Specifically, I’m thinking I might need to stop being a Pittsburgh Pirates fan. My brain gives them entirely too much influence over my life, and that’s not a good thing to give to a team that hasn’t had a winning season since 1992. (And 1992 doesn’t even count as a good year because of the devastating way they lost the pennant.) Days are good days when the Pirates win and bad days when the Pirates lose. It doesn’t matter what else has happened. A Pirates victory can make up for the most miserable of days, but a Pirates loss can negate an otherwise great day.

This became obvious to me when the Pirates spent the last week going from 11-7 to 12-14, being shut out three times in the process. The Steelers don’t have this influence on me. I follow the team but their regular-season losses don’t really bother me, and their playoff losses on get to me for a day or so. The Penguins have more of an influence on me. I was upset about last year’s Stanley Cup Finals for probably a week. But really, when it comes right down to it, I’ve been upset about Barry Bonds’s inability to throw out Sid Bream for 16 and a half years.

I said to Persephone the other night, when the Pirates took a 3-1 lead late and lost the game 7-4, “I wonder if I need to stop being a Pirates fan.” She can sort of relate, being a young Red Sox fan in 1986, but two years later the Red Sox won the American League East again. Nothing helps you forget failure like success. The Pirates haven’t had any success since the most monumental of failures. (Besides, Persephone spent the 1990s being a Braves fan. Why did I marry this woman? (That’s the type of question for an Option 1 blog.))

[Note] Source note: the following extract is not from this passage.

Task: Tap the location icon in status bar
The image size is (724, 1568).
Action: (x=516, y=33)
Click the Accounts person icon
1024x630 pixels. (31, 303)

I don’t know what I’m going to do. I can decide to not pay attention to baseball, but I can’t stop being a Pirates fan. Even if I don’t follow this season, I’ll know in October that they’ve set the record for most consecutive losing seasons by a North American sports franchise, and I’ll know that there’s no reason to believe they won’t add to that mark next season. There’s nothing to look forward to in Pirates baseball, so all I can do is look back.

2 comments:

Angela said...

Baseball is SO boring! You should get into reality tv...

JT said...

I don't care if you want to punch Him in the eye. Pretend that option 1 is viable and then pretend that no one is reading the blog. [Let the vanity go]. I have a broken brain, but I embrace it. Take for example the fact that I have been coveting a motorcycle. Rather than fighting it out with my wife, I decided to go for my second best option; buying a kilt. Now that I have two kilts (super sale at the factory) my motorcycle urge has subsided. In the near future, you may end up with a picture of it... on me... in a failblog pose. See, broken brain.